I read on another thread here that the set $\{0\}$ is open in $\{0,1\}$, with $\{0, 1\}$ a subset of $\textbf{R}$. This makes sense to me b/c $\exists$ an open set in $\textbf{R}$, say, $(-1,1)$ s.t. $\{0\}$ = $(-1,1) \cap \{0, 1\}$. But then since $\{0\}$ = $[-1,.5] \cap \{0, 1\}$, does that also imply that $\{0\}$ is closed in $\{0, 1\}$ as well?
Thank you for any clarification.
Yes, that is correct.
Alternatively, note that just as $\{0\}$ is open in that set, so too is $\{1\}$. Therefore the complement of $\{1\}$ is closed, but its complement is just $\{0\}$.
This suggests a more general proof.
If it is closed, its complement in the subspace is open, so its complement can be written $$U^c=O\cap S$$ where $O$ is an open set and $S$ is the subspace. Then $$O^c\cap S=(O\cap S)^c=U$$ so $U$ is the intersection of a closed set with $S$ (this uses the properties of how a subspace intersects with other sets).

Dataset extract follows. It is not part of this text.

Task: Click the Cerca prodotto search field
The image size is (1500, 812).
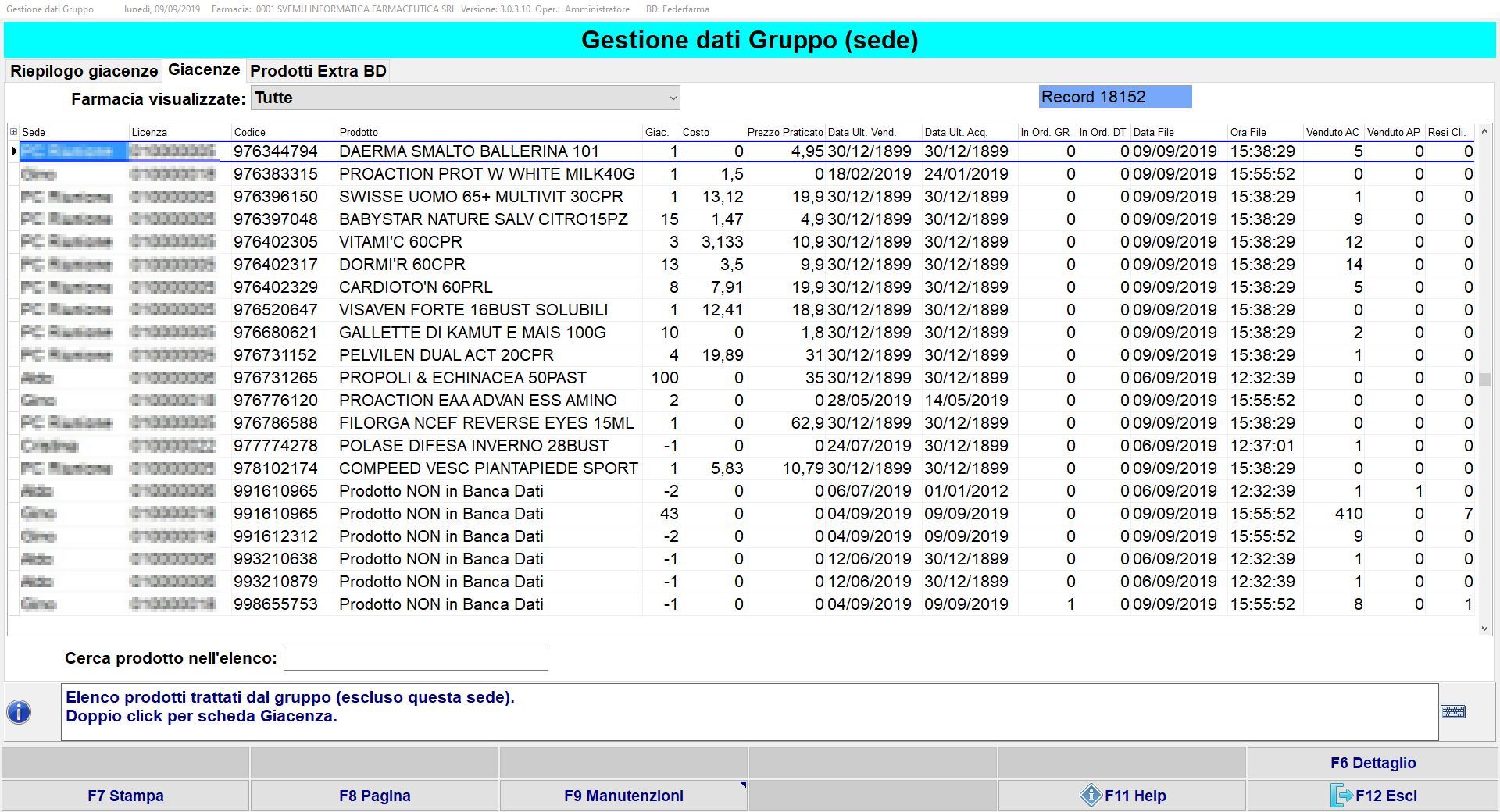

Conversely, suppose that we have a set $U$ which is an intersection $$U=C\cap S$$ where $C$ is closed. Then its complement (in the subspace, note) is $$U^c=(C\cap S)^C=S\cap (C^c)$$ is, by definition, an open set in the subspace topology. So $U$ has open complement, and is closed itself. Hence we have proved the claim.